A cerimônia de Paris 2024 foi um grito em prol dessa distopia, com todos os componentes que o modelam, e alguns símbolos – outros diriam ‘’inversões simbólicas’’ – bastante impactantes.
A festa não se deu em um estádio olímpico, mas espalhada por diversos pontos da cidade. De modo algo contraditório para uma cidade que se pretende o centro de toda uma civilização, a pós-modernidade se quer fragmentada, crítica da própria noção de centro, que nada mais seria que expressão de determinada hierarquia. E o discurso do "maravilhoso" mundo pós-moderno é que toda hierarquia é maligna, opressiva, genocida.
As delegações nacionais, assim, não são mais o foco do espetáculo, mas passageiros em barcas que atravessam um rio. O passado cristão é vilipendiado por paródias da Santa Ceia em que Cristo e os Santos Apóstolos são substituídos por drag queens que apelam, de forma provativa, para imagens de deusas da fertilidade, e por uma caricatura de Baco/Dioniso (deus do vinho) - com, note-se, uma criança em meio a todo esse “amor” (no sentido de Eros). A nova Paris se fantasia, assim, de “diversa” no sentido woke do termo "diversidade": um caleidoscópio de identidades anti-essencialistas que gravitam em torno do máximo hedonismo que um mercado sem restrições morais é capaz de criar.
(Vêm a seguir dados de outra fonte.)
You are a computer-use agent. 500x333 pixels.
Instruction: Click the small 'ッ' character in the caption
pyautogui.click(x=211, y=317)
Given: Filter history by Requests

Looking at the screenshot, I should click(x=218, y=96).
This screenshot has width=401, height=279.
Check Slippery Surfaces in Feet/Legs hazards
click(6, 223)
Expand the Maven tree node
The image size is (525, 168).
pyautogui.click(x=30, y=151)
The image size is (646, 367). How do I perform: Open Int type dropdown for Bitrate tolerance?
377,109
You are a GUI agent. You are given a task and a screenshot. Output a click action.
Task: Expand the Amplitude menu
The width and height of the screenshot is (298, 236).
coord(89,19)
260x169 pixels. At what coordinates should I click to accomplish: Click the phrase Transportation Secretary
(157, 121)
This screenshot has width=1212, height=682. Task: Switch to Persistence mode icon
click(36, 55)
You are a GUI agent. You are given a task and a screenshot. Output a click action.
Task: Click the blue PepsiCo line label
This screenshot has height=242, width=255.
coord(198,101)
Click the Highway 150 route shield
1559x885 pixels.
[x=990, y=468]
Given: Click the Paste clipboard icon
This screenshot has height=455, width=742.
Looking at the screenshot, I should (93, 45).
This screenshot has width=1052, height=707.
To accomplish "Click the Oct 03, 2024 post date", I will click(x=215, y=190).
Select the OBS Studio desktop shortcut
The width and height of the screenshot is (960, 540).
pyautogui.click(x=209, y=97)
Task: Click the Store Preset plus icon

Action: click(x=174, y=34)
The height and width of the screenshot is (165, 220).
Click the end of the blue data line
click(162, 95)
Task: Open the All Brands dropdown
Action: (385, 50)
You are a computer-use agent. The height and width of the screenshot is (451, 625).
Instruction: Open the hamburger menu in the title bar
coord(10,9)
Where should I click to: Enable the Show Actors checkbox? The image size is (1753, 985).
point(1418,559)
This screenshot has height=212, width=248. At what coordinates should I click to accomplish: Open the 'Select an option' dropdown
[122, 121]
Durante toda a cerimônia, uma figura sem rosto sequestra a tocha e depois a bandeira olímpica, cavalgando pelo Rio Sena como um Nazgül saído das páginas de Tolkien, uma distorção tanto de Joana D’Arc quanto de Marianne. A figura entregou a bandeira, que foi hasteada invetida, de cabeça para baixo.
Que um evento de discurso tão "inclusivo" escolha se tornar mera propaganda de ideologias que representam uma fatia mínima dos países envolvidos no esporte não parece incomodar os organizadores. A agenda woke é elitista, autoritária, impositiva: criminaliza e cancela todos os que discordem de seus dogmas. O novo juramento olímpico, que acrescenta termos caros ao identitarismo pós-moderno, bem como o uso cada vez mais comum dos Jogos em prol da geopolítica ocidental dá o tom de um movimento que caminha para quebrar os alicerces da ordem liberal contemporânea, da qual organizações como o COI e a FIFA são partícipes importantes.
O novo mundo pós-moderno imagina que está “bombando” (ou "lacrando"?). Mas pelas ruas de Paris, a maioria esmagadora do mundo pôde enxergar o Rei nu.